### ACTIVITY
Where a line holds the word "header", copy it from the records.

[Collected data]
---------------

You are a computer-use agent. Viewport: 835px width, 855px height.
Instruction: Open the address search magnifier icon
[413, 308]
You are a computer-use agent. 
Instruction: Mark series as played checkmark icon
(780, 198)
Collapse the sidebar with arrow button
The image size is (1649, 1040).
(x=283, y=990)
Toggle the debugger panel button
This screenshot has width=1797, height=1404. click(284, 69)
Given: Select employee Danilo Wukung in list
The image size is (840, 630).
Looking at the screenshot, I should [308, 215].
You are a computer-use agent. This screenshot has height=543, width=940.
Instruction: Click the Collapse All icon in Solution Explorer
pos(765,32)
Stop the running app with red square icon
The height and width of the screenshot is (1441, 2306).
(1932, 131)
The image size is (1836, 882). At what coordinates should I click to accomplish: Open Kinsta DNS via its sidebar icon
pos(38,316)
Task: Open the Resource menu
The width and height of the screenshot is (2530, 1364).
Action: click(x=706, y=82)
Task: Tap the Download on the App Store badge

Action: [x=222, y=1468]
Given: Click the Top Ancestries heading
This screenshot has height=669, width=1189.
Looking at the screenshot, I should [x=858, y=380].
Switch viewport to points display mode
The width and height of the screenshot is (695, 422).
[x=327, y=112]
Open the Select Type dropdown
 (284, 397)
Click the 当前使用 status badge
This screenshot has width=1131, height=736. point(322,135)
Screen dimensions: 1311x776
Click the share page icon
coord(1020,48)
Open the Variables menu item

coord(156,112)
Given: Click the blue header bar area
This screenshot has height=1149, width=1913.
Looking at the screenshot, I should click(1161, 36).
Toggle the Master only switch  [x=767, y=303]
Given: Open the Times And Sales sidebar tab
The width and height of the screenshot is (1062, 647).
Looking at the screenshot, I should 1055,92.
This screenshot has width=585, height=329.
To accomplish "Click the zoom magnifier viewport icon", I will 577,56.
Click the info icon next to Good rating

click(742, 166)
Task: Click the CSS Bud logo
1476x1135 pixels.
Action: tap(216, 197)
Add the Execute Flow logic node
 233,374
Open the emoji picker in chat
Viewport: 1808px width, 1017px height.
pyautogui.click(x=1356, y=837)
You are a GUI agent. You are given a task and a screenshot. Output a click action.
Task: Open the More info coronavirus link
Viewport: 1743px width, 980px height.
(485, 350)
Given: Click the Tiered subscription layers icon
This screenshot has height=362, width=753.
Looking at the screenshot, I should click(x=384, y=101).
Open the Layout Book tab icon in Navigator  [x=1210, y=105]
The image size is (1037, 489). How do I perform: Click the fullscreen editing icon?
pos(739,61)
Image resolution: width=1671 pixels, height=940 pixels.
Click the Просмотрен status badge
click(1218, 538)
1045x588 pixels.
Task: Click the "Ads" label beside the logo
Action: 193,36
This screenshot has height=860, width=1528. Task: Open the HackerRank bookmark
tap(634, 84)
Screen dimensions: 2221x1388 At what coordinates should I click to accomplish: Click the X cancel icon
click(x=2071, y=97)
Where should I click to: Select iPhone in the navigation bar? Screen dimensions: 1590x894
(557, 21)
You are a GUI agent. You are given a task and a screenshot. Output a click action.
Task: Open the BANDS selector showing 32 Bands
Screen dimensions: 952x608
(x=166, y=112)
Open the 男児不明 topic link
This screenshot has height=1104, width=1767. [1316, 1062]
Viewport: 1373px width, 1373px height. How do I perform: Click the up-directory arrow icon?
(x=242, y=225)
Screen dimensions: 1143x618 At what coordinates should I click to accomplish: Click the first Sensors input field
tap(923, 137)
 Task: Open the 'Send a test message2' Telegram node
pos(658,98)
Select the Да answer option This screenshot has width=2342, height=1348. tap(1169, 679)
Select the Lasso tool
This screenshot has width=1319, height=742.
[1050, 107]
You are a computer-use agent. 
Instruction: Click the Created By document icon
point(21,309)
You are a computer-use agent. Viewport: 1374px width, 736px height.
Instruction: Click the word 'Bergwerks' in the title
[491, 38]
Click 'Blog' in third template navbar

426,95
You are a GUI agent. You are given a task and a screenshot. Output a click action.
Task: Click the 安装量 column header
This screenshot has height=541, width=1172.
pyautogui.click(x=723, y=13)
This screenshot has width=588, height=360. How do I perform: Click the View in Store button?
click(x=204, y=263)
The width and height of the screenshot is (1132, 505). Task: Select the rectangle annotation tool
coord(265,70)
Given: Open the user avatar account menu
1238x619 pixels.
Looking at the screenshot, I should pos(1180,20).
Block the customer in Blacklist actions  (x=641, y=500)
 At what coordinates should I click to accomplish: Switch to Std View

---------------

### RESPONSE AREA
Given: Click the blue header bar area
Task: Click the 安装量 column header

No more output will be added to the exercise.